==== READING PASSAGE ====
Up in the crow’s nest

There’s land up ahead.  I can smell it.  And I see the birds.  Something big is about to happen.  I can feel the tingle in my bones.  Seeds long planted are to grow.   Why?  Because I planted them.  And worked hard.

A few weeks back I did yet another nostalgia interview thing.   Ducks in amber. Where are they now… It’s a lot of fun.  Mostly.  But there is that tinge.  The tinge usually happens when I am asked, “so do you ever think about acting again?”  Or “So have you given up acting?”  Or, “when are you going to act again?”

That tinge is, as Marsellus Wallace says in Pulp Fiction, ” pride fucking with you.”  Ego.  Out here in California where we try to out – spiritual each other in how evolved we are, I will resist the urge to say more on the subject and just answer the question.

“Well, let me think about that…” as I resist the urge to defend myself to a complete stranger on a video call.

Don’t do it. I say to myself.

“What have you been up to?” As if I didn’t exist because I wasn’t on day time cartoons.

“What have I been up to?  Hmm.”

Just once I would like to have my Morgan Freeman in Shawshank moment, “rehabilitated… well, Sonny…”

“Let me see.  Writing about three hundred tunes, recording forty or fifty of them, about love, a hill in Tuscany, floods, civil war generals, Romeo and Juliet, Orpheus, fishermen, and the devil, Jesus on Palm Sunday, a boxer, a truck stop waitres, a drug addicted housewife, pain pills, Christmas in rehab, the parole board, ex presidents, a talking purple dinosaur blues, Pete Seeger, Woody Guthrie, wanting to kill your boss, migrant workers, Wallmart Employees, gardeners, lost lonesome old cowboys, city boys, and more, starting a bluegrass band, working as a stage hand, cement hottie, washing postal trucks, driving a cab, tile cutter, house painter, becoming a member of the Actor’s Studio, written Leningrad Sonata, Gold Star, Binky’s Place, Morning, Kalamazoo, Brother’s Play, Bootleggers, Mr. Baseball, It’s a Big Fucking Volcano, Persuasion, Balmorial Park, So I used to be white, Romeo in Mantua, All time low, Hideaway, Broken Glass, Out of Water, Jericho Road, Last House on the Block, Ruby, First Stone, The Hanged Man, Universal Soul, B4 the Bel_Ringz, The Front, and Advisory, to name a few.  A novel.  Short stories.  Learned to play the banjo and finger pick.  Directing several pieces, starting a writing lab, attending and eventually co-moderating another.
==== RECORDED DATA ====
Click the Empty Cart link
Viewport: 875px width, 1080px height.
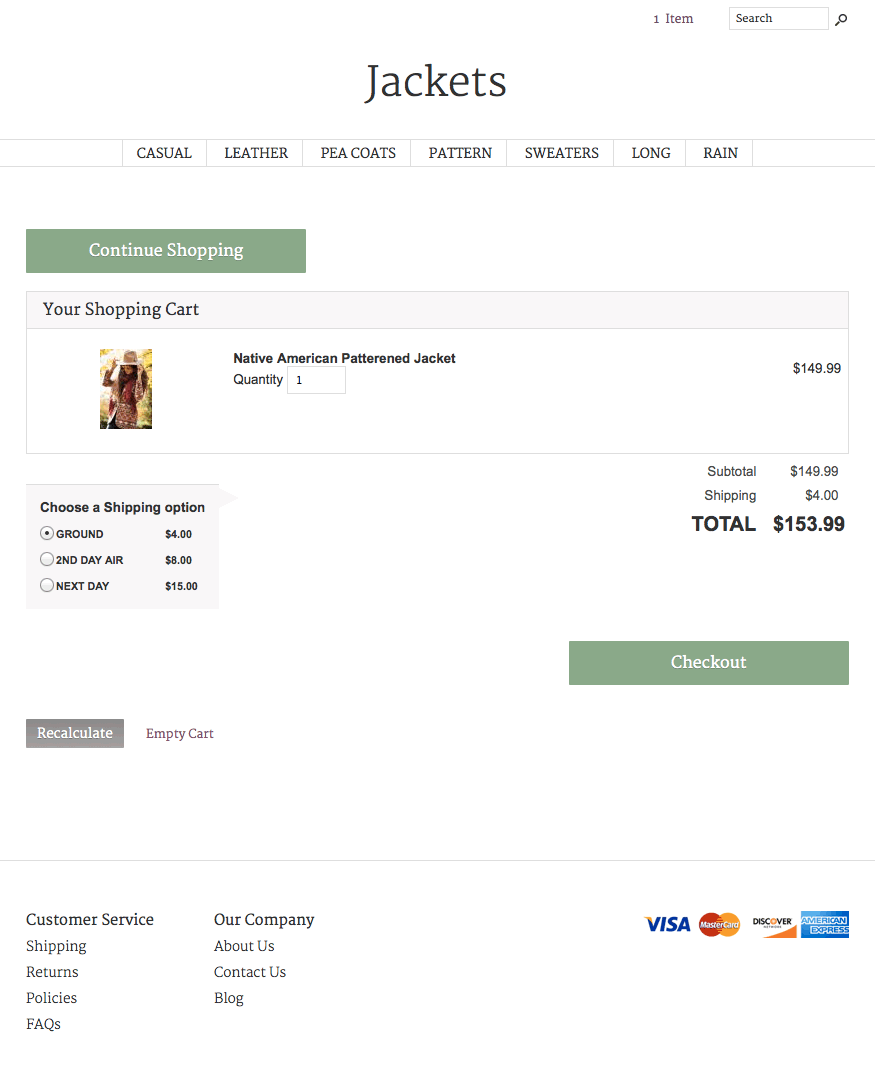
====
■ SET OF TASKS
1. Answer these questions about the essay:
(a) Which Pulp Fiction character does the writer quote about pride?
(b) In which film does the writer want a Morgan Freeman moment?
(c) What instrument did the writer learn to play?
2. Copy the essay word for word from "Up in the crow’s nest" to "answer the question.".

■ SET OF ANSWERS
1.
(a) Marsellus Wallace
(b) Shawshank
(c) The banjo

2.
Up in the crow’s nest

There’s land up ahead.  I can smell it.  And I see the birds.  Something big is about to happen.  I can feel the tingle in my bones.  Seeds long planted are to grow.   Why?  Because I planted them.  And worked hard.

A few weeks back I did yet another nostalgia interview thing.   Ducks in amber. Where are they now… It’s a lot of fun.  Mostly.  But there is that tinge.  The tinge usually happens when I am asked, “so do you ever think about acting again?”  Or “So have you given up acting?”  Or, “when are you going to act again?”

That tinge is, as Marsellus Wallace says in Pulp Fiction, ” pride fucking with you.”  Ego.  Out here in California where we try to out – spiritual each other in how evolved we are, I will resist the urge to say more on the subject and just answer the question.